__Given task__. Please copy out the material word for word, starting at the line with "You are a GUI" and continuing through the end of the material. Leave out the pictures.

* begin *

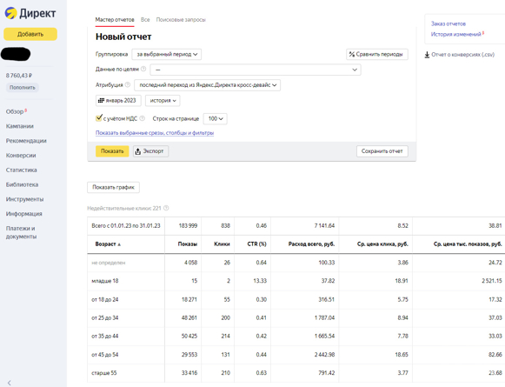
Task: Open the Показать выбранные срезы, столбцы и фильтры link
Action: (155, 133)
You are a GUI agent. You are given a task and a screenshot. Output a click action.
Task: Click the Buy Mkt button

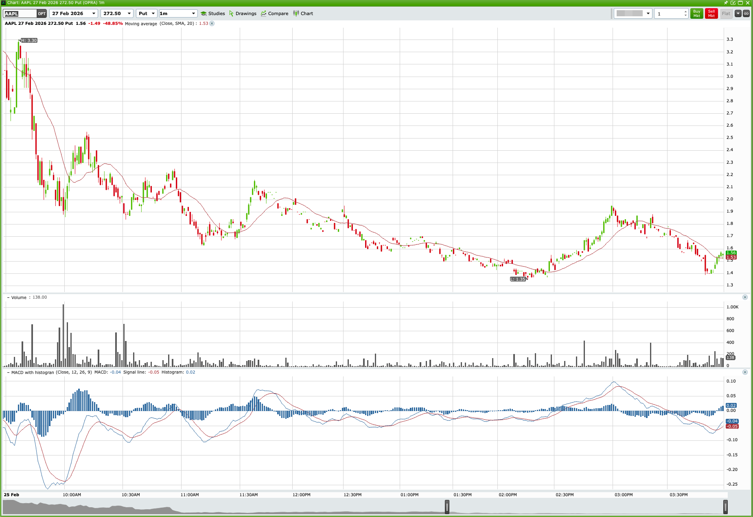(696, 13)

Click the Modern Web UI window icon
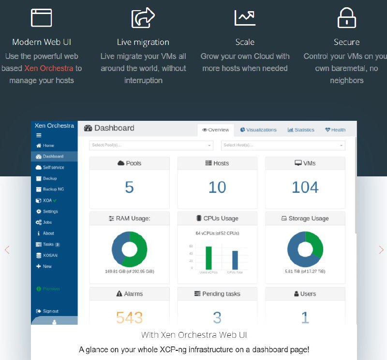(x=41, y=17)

* end *

__Correct answer__.
You are a GUI agent. You are given a task and a screenshot. Output a click action.
Task: Click the Buy Mkt button

(696, 13)

Click the Modern Web UI window icon
(x=41, y=17)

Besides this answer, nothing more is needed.